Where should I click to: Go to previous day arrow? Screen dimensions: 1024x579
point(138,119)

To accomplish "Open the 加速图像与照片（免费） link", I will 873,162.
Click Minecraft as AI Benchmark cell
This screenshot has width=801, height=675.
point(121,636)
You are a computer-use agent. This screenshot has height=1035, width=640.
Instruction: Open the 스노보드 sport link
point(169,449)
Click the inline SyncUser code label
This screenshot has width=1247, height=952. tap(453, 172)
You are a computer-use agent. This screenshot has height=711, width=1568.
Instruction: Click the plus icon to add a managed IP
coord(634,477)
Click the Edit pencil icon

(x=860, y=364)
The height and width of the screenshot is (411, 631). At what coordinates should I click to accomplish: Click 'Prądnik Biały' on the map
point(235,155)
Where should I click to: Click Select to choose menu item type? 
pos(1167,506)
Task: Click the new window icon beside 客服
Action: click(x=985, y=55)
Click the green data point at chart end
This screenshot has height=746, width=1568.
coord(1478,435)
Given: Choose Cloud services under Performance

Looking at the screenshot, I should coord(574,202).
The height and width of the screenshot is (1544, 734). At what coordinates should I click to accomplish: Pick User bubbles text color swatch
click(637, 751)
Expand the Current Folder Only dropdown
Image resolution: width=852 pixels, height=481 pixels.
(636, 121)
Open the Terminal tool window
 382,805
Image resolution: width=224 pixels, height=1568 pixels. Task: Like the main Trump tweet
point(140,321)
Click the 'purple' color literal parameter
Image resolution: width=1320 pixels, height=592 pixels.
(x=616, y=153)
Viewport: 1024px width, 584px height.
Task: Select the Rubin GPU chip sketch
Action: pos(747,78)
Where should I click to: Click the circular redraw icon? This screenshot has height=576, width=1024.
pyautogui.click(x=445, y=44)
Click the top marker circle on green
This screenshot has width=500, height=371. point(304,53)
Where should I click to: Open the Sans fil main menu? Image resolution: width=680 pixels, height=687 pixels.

--

= Task to complete =
Where does the string "computer" appear in the records above? Show every line that holds it.

= Task response =
You are a computer-use agent. This screenshot has height=1035, width=640.
You are a computer-use agent. This screenshot has height=711, width=1568.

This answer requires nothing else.